MATERIAL PROVIDED ▸
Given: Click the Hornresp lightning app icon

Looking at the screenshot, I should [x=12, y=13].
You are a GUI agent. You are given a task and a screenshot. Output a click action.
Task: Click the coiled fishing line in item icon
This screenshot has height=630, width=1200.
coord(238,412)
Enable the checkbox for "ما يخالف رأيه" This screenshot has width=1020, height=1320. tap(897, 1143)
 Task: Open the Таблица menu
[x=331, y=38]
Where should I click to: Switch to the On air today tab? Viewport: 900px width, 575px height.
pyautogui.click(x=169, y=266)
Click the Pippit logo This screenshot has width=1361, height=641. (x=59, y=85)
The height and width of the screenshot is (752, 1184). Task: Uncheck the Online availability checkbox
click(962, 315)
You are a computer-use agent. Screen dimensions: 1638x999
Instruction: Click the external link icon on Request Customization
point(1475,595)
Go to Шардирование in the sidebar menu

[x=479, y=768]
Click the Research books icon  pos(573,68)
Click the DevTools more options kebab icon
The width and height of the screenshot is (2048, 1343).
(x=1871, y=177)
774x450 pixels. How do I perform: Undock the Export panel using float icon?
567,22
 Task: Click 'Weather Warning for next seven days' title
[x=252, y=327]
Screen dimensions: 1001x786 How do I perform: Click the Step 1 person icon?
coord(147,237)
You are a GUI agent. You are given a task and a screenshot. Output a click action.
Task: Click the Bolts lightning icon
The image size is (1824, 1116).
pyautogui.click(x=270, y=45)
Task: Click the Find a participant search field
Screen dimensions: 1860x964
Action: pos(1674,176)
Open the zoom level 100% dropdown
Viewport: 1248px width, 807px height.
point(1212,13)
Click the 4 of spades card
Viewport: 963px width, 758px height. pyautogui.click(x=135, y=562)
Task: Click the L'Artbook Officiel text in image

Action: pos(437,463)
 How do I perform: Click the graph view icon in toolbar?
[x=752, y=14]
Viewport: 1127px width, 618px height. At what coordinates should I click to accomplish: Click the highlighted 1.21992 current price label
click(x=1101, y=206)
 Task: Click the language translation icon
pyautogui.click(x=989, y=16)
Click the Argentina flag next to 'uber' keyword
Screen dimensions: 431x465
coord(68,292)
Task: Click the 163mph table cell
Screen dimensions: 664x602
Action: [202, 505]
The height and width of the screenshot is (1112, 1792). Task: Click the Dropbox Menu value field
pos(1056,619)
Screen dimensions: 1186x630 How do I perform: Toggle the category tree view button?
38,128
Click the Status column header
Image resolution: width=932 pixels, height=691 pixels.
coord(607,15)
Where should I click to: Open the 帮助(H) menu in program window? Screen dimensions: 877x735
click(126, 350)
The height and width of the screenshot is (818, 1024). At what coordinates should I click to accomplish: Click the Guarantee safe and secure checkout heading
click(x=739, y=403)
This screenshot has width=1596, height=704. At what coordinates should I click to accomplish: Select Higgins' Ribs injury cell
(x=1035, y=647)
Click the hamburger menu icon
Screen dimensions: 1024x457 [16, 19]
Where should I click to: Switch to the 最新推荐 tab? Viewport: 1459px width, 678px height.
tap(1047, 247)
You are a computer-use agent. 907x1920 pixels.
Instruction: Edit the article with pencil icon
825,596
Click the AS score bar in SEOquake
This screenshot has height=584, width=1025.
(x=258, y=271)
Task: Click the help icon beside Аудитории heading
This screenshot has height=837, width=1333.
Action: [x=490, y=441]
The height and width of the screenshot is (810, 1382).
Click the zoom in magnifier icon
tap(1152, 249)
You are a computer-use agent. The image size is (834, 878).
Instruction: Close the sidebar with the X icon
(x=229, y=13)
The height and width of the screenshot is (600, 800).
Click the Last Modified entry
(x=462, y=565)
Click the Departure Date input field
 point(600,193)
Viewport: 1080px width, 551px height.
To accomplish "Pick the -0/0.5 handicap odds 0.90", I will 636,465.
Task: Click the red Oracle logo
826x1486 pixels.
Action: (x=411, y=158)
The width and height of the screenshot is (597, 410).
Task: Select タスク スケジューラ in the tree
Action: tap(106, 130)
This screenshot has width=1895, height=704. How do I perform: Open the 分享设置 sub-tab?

EXERCISE OBJECTIVE ▸ Without changing anything, repeat the whole listing.

RESPONSE BELOW ▸
Given: Click the Hornresp lightning app icon

Looking at the screenshot, I should [x=12, y=13].
You are a GUI agent. You are given a task and a screenshot. Output a click action.
Task: Click the coiled fishing line in item icon
This screenshot has height=630, width=1200.
coord(238,412)
Enable the checkbox for "ما يخالف رأيه" This screenshot has width=1020, height=1320. tap(897, 1143)
 Task: Open the Таблица menu
[x=331, y=38]
Where should I click to: Switch to the On air today tab? Viewport: 900px width, 575px height.
pyautogui.click(x=169, y=266)
Click the Pippit logo This screenshot has width=1361, height=641. (x=59, y=85)
The height and width of the screenshot is (752, 1184). Task: Uncheck the Online availability checkbox
click(962, 315)
You are a computer-use agent. Screen dimensions: 1638x999
Instruction: Click the external link icon on Request Customization
point(1475,595)
Go to Шардирование in the sidebar menu

[x=479, y=768]
Click the Research books icon  pos(573,68)
Click the DevTools more options kebab icon
The width and height of the screenshot is (2048, 1343).
(x=1871, y=177)
774x450 pixels. How do I perform: Undock the Export panel using float icon?
567,22
 Task: Click 'Weather Warning for next seven days' title
[x=252, y=327]
Screen dimensions: 1001x786 How do I perform: Click the Step 1 person icon?
coord(147,237)
You are a GUI agent. You are given a task and a screenshot. Output a click action.
Task: Click the Bolts lightning icon
The image size is (1824, 1116).
pyautogui.click(x=270, y=45)
Task: Click the Find a participant search field
Screen dimensions: 1860x964
Action: pos(1674,176)
Open the zoom level 100% dropdown
Viewport: 1248px width, 807px height.
point(1212,13)
Click the 4 of spades card
Viewport: 963px width, 758px height. pyautogui.click(x=135, y=562)
Task: Click the L'Artbook Officiel text in image

Action: pos(437,463)
 How do I perform: Click the graph view icon in toolbar?
[x=752, y=14]
Viewport: 1127px width, 618px height. At what coordinates should I click to accomplish: Click the highlighted 1.21992 current price label
click(x=1101, y=206)
 Task: Click the language translation icon
pyautogui.click(x=989, y=16)
Click the Argentina flag next to 'uber' keyword
Screen dimensions: 431x465
coord(68,292)
Task: Click the 163mph table cell
Screen dimensions: 664x602
Action: [202, 505]
The height and width of the screenshot is (1112, 1792). Task: Click the Dropbox Menu value field
pos(1056,619)
Screen dimensions: 1186x630 How do I perform: Toggle the category tree view button?
38,128
Click the Status column header
Image resolution: width=932 pixels, height=691 pixels.
coord(607,15)
Where should I click to: Open the 帮助(H) menu in program window? Screen dimensions: 877x735
click(126, 350)
The height and width of the screenshot is (818, 1024). At what coordinates should I click to accomplish: Click the Guarantee safe and secure checkout heading
click(x=739, y=403)
This screenshot has width=1596, height=704. At what coordinates should I click to accomplish: Select Higgins' Ribs injury cell
(x=1035, y=647)
Click the hamburger menu icon
Screen dimensions: 1024x457 [16, 19]
Where should I click to: Switch to the 最新推荐 tab? Viewport: 1459px width, 678px height.
tap(1047, 247)
You are a computer-use agent. 907x1920 pixels.
Instruction: Edit the article with pencil icon
825,596
Click the AS score bar in SEOquake
This screenshot has height=584, width=1025.
(x=258, y=271)
Task: Click the help icon beside Аудитории heading
This screenshot has height=837, width=1333.
Action: [x=490, y=441]
The height and width of the screenshot is (810, 1382).
Click the zoom in magnifier icon
tap(1152, 249)
You are a computer-use agent. The image size is (834, 878).
Instruction: Close the sidebar with the X icon
(x=229, y=13)
The height and width of the screenshot is (600, 800).
Click the Last Modified entry
(x=462, y=565)
Click the Departure Date input field
 point(600,193)
Viewport: 1080px width, 551px height.
To accomplish "Pick the -0/0.5 handicap odds 0.90", I will 636,465.
Task: Click the red Oracle logo
826x1486 pixels.
Action: (x=411, y=158)
The width and height of the screenshot is (597, 410).
Task: Select タスク スケジューラ in the tree
Action: tap(106, 130)
This screenshot has width=1895, height=704. How do I perform: Open the 分享设置 sub-tab?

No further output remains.